The question running through the start of this season for Arsenal was whether its lofty position was actually down to significant improvement or whether it had been flattered by the fixture list. A 3–1 win over Tottenham in Saturday’s North London Derby perhaps provided something approaching an answer—as well as ensuring Arsenal will end the weekend top of the table, no matter what happens in Sunday’s Manchester derby.
Last season, Arsenal won just three of 10 games against the rest of the Big Six. Its first game against a top side this season, away at Manchester United, provided ammunition for both sides of the debate. It played well in long patches, but still lost. There were few questions about ability, but major concerns about application. But in Saturday’s derby, under pressure, Arsenal found a resilience to go along with its pleasing attacking patterns.
If there is a question now, it is about Tottenham, with its unbeaten record gone. Yes, it is a far stronger opponent than the demoralized unit Arsenal beat in the same fixture last season, but Antonio Conte could really do with his side playing cohesively; getting results when playing poorly is only really of value if there is good form at the end of it.
The first half played out almost as a pastiche of pre-game expectations. Arsenal was vibrant and inventive. Its extra man in midfield allowed it to dominate the ball, and both Gabriel Martinelli and Gabriel Jesus caused chaos with runs behind Emerson Royal. Martinelli hit the post early on, and had it not been for some hurried balls into the box, Arsenal could have been commandingly ahead within the first quarter-hour. As it was, the opening goal didn’t come until the 20th minute, with Thomas Partey capitalizing on being gifted far too much space outside the box to sweep in his first of the season after a patient passing move.

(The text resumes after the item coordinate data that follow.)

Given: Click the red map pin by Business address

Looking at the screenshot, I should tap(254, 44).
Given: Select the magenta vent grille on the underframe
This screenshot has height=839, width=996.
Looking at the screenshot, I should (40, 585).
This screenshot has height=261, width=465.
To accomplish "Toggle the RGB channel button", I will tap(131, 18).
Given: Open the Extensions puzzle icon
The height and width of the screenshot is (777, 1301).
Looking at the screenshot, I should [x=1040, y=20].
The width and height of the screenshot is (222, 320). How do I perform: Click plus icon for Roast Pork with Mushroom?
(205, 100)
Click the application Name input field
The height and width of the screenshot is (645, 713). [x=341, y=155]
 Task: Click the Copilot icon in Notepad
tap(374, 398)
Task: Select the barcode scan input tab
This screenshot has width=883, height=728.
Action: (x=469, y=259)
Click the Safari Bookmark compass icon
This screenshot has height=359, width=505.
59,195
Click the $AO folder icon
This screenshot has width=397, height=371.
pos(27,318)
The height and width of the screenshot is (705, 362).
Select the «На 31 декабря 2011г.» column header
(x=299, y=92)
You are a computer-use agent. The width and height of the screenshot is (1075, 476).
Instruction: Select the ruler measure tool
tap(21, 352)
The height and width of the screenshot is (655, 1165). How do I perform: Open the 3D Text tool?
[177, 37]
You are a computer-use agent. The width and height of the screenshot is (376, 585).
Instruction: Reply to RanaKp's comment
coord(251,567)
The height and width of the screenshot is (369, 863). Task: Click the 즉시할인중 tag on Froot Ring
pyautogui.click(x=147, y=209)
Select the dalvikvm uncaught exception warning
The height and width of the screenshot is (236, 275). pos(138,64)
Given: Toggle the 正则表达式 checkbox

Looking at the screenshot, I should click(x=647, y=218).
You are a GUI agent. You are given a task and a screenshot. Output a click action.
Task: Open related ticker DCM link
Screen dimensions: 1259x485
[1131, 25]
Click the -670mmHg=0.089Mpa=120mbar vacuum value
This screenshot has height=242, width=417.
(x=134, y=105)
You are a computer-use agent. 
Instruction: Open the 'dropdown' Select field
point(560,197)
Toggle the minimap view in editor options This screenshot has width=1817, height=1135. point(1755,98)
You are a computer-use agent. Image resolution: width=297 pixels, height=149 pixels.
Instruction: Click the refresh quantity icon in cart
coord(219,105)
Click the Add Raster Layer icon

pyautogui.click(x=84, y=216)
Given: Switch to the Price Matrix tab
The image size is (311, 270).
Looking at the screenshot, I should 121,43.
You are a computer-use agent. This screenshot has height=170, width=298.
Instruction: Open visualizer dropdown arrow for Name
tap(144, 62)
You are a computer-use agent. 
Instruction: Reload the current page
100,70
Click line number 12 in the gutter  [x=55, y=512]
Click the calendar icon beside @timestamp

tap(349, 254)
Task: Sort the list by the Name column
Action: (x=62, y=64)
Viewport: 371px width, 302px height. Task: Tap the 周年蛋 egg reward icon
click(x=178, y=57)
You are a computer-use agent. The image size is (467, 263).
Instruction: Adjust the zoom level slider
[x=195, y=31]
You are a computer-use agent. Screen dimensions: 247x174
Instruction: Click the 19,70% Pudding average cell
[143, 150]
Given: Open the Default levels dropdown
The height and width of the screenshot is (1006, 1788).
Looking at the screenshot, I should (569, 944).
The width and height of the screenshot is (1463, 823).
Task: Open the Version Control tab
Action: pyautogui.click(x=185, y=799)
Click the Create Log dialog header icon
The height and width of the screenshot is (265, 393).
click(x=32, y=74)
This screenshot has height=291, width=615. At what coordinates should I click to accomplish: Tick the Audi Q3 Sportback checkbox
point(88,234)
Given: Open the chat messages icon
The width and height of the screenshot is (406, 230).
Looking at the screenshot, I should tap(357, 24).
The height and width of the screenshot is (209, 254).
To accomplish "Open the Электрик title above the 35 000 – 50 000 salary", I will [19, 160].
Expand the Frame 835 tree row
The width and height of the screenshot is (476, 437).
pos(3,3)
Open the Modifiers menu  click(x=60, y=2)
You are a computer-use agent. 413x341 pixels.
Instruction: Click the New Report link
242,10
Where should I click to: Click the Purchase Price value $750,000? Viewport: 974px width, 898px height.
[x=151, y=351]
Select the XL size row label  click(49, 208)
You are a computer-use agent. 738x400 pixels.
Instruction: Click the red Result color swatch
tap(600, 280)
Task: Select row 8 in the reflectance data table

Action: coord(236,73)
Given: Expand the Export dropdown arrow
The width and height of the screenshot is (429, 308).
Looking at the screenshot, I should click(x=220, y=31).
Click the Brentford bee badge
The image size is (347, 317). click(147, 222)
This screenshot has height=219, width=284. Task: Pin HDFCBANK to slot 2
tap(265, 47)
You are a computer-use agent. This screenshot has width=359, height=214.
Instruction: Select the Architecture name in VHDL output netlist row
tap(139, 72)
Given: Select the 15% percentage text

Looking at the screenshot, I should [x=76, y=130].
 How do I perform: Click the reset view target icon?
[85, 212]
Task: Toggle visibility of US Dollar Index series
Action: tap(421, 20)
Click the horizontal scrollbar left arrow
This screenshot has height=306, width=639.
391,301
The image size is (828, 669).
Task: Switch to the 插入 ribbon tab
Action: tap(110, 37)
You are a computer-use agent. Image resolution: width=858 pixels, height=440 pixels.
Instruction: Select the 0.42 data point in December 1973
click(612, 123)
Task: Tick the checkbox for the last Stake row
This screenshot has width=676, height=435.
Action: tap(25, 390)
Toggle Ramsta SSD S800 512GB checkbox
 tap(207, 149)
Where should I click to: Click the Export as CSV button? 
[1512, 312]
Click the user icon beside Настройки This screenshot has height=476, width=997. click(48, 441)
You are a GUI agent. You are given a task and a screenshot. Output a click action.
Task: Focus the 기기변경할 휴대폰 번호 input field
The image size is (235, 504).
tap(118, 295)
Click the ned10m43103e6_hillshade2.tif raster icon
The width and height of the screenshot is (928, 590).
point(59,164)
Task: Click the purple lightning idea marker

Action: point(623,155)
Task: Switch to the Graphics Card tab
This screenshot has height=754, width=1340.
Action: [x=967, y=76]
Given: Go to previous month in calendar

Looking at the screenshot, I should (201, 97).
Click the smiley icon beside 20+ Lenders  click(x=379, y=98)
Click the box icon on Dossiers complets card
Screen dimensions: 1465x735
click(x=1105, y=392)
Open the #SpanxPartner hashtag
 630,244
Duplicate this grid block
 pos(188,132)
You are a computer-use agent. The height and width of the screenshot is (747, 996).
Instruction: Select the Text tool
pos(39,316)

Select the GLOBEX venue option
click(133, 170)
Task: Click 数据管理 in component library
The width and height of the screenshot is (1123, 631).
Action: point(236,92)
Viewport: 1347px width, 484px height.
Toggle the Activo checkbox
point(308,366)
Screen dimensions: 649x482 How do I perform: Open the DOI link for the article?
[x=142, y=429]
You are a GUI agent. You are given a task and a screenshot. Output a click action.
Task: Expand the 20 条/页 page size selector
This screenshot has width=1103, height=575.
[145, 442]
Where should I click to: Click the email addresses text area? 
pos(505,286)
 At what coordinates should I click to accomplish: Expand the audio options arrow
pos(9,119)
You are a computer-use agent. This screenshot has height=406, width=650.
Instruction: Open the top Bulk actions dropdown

But Arsenal, for all the fight it has shown in certain games this season, is not a side yet that can quite be trusted—as was apparent at United. And Tottenham is a side adept at making the most of the occasional counter. The first time Son Heung-min got a run at the defense, there was panic. His pass to Richarlison was overhit, but the Brazilian kept the ball alive and, after a cross toward Harry Kane had been half-cleared, he was felled by a needless lunge from Gabriel Magalhães. Kane clipped the penalty past his England teammate Aaron Ramsdale to become the Premier League’s leading goalscorer in London derbies.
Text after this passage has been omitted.